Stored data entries
§
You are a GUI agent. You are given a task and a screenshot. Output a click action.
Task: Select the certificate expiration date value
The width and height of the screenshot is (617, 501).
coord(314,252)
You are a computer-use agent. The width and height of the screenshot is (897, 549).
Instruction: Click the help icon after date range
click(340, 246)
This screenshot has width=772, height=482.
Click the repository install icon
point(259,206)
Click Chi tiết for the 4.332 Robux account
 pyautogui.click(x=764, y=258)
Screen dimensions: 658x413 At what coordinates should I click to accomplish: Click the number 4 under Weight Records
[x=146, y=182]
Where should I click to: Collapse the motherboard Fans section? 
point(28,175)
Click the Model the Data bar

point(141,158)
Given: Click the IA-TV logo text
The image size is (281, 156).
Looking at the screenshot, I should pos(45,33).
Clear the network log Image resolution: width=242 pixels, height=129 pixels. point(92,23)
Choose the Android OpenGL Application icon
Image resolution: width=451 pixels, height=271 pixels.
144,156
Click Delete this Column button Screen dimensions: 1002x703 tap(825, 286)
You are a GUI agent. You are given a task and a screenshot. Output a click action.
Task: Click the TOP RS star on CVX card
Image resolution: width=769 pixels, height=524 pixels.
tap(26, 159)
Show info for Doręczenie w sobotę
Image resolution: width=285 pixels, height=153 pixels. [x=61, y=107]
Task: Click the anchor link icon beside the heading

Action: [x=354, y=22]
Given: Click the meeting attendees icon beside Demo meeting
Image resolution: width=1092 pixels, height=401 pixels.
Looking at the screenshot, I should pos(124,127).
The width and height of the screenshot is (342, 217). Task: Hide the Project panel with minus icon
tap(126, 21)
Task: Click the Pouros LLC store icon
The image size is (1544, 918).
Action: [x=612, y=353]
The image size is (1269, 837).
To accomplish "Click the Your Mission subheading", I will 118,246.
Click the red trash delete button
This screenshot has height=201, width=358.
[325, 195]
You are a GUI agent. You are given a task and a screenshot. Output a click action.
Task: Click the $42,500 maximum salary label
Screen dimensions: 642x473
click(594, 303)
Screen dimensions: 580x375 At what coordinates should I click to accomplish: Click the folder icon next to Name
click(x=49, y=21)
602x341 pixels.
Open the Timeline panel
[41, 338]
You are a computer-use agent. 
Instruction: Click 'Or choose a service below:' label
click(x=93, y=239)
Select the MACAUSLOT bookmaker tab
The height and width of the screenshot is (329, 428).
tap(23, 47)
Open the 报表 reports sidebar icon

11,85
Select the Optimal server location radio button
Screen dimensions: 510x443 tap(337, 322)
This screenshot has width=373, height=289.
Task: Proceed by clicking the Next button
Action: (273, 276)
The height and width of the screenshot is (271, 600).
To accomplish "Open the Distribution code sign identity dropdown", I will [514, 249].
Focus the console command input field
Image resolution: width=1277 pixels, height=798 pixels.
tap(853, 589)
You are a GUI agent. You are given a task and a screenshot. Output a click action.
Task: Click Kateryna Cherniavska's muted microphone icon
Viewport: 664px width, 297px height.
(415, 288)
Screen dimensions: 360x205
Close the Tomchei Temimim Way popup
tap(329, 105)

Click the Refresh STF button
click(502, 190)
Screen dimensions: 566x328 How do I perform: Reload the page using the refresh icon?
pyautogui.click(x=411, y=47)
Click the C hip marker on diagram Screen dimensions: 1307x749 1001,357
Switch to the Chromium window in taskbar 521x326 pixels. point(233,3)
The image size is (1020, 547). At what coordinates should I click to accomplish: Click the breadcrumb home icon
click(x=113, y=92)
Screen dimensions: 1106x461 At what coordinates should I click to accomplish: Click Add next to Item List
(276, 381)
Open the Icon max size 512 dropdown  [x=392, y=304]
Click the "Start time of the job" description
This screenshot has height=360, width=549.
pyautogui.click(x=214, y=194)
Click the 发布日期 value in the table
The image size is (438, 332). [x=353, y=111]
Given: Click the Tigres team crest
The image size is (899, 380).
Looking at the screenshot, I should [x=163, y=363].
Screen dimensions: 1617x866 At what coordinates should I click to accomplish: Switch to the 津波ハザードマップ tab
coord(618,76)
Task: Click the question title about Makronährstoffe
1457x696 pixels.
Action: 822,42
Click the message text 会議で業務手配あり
§
§ **Task statement**: Each line, beginning at the one that contains "1457x696 pixels." and continuing through the end of the records, must be written out exactly, first and last included.

§ **Completed exercise**:
1457x696 pixels.
Action: 822,42
Click the message text 会議で業務手配あり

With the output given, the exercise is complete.